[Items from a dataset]
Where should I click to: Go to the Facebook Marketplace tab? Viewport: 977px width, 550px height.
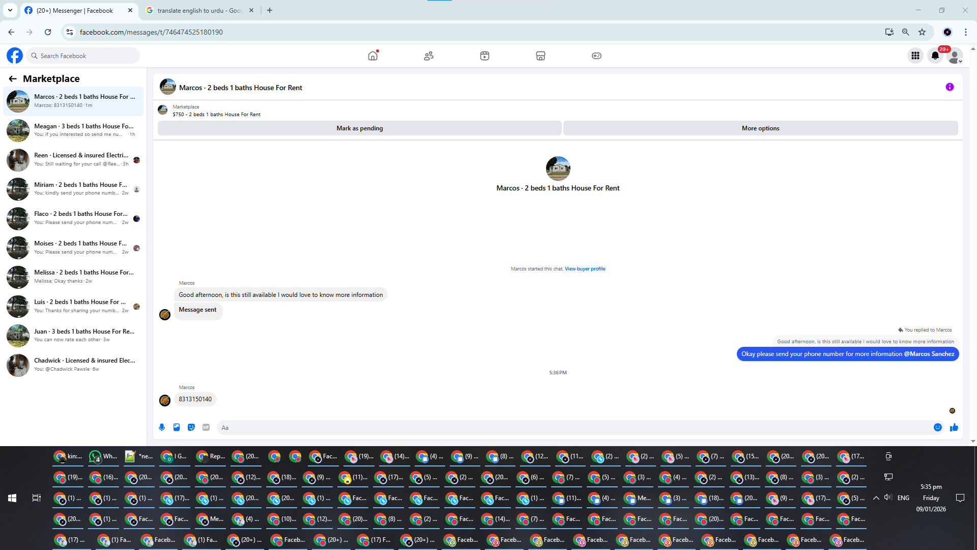point(540,56)
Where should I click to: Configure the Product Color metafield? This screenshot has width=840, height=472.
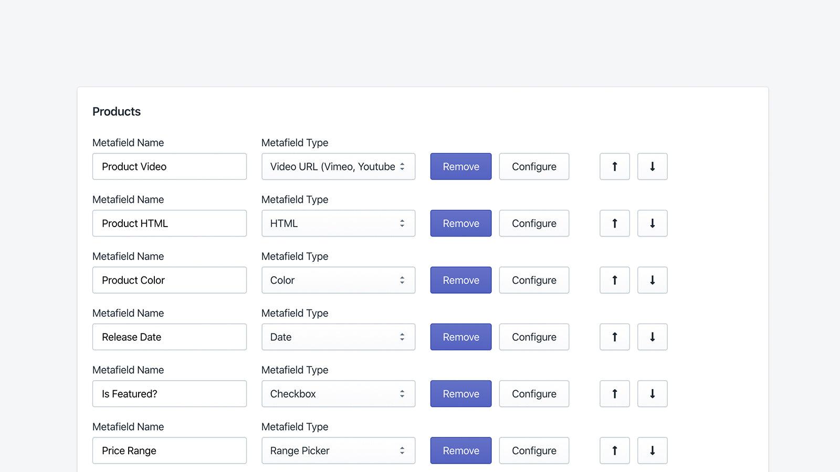click(x=534, y=280)
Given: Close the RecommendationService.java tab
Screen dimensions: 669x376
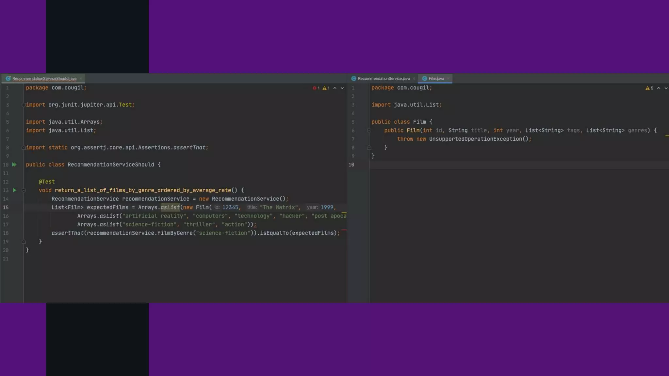Looking at the screenshot, I should click(414, 79).
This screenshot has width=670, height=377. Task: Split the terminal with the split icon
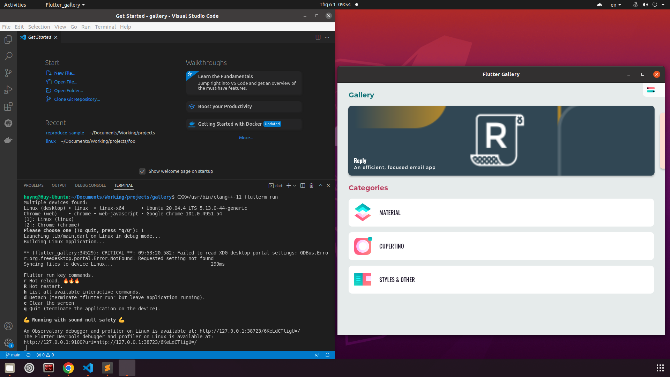pos(303,185)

» **TASK ITEM**
Print the records exactly, every one. Leave out the pictures.

» **ANSWER AREA**
Where should I click to: Go to the Facebook Marketplace tab? Viewport: 977px width, 550px height.
point(540,56)
Where should I click to: Configure the Product Color metafield? This screenshot has width=840, height=472.
click(x=534, y=280)
Given: Close the RecommendationService.java tab
Screen dimensions: 669x376
Looking at the screenshot, I should click(414, 79).
This screenshot has width=670, height=377. Task: Split the terminal with the split icon
pos(303,185)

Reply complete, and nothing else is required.